Express the lines of the data between the line holding "Click the word злая in tweet text" and the line holding "click(1148, 155)", inclusive, as a Markdown table with the columns Row and Line, leaving out any blank lines.

- [Click-target data]
· · ·

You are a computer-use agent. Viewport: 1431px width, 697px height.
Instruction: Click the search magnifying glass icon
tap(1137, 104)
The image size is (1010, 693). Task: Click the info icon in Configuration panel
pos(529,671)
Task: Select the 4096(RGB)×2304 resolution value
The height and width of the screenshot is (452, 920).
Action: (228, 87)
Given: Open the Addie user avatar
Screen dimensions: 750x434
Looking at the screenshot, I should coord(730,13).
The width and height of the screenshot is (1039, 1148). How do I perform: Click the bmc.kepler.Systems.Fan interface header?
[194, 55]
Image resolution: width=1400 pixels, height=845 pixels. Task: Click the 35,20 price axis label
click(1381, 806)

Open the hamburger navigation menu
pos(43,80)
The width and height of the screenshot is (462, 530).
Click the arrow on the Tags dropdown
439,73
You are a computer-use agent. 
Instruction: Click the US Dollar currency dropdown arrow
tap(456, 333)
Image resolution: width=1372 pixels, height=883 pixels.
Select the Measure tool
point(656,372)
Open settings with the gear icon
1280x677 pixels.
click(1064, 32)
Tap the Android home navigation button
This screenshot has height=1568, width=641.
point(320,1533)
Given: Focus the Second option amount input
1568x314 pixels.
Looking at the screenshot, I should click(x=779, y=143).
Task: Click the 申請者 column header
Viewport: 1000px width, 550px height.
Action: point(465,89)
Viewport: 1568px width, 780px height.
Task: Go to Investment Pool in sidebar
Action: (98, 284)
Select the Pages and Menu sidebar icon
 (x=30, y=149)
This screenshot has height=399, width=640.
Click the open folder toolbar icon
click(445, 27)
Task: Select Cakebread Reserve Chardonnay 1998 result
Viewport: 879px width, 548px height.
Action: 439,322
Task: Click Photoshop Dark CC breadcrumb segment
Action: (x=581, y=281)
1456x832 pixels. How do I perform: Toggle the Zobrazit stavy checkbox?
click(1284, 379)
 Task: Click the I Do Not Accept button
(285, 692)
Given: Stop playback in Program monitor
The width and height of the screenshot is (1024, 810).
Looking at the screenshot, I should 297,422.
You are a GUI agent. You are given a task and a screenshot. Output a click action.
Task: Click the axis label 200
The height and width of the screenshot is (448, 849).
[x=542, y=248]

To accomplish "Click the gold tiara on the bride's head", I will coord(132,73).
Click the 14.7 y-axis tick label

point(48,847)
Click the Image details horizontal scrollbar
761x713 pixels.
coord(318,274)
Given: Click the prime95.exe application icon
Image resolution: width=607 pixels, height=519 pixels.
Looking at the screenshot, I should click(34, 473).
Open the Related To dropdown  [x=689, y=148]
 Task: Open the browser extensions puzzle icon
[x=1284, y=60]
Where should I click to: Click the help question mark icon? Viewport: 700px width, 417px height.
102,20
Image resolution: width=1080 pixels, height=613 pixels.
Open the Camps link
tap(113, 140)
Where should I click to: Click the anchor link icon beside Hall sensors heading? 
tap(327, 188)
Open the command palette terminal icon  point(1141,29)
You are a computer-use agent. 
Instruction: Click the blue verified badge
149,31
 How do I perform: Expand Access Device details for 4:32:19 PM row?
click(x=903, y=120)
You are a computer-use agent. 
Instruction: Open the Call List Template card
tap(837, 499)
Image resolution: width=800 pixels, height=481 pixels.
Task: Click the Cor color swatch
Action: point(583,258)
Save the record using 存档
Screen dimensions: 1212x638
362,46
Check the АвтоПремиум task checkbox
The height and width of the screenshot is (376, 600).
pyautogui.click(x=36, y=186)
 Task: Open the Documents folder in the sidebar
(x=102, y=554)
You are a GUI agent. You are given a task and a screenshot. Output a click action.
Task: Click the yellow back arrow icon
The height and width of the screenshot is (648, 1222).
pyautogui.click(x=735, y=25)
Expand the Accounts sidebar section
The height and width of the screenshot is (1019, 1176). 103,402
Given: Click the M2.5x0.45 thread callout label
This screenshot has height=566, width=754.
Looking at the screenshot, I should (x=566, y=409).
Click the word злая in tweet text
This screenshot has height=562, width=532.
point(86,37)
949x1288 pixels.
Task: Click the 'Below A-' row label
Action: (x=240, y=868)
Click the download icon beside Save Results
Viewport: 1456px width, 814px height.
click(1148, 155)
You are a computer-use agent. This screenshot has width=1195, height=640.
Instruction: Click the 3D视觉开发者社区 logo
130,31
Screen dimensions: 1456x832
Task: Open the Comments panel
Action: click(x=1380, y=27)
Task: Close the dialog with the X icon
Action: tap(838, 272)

· · ·

- [Complete response]
| Row | Line |
|---|---|
| 1 | Click the word злая in tweet text |
| 2 | This screenshot has height=562, width=532. |
| 3 | point(86,37) |
| 4 | 949x1288 pixels. |
| 5 | Task: Click the 'Below A-' row label |
| 6 | Action: (x=240, y=868) |
| 7 | Click the download icon beside Save Results |
| 8 | Viewport: 1456px width, 814px height. |
| 9 | click(1148, 155) |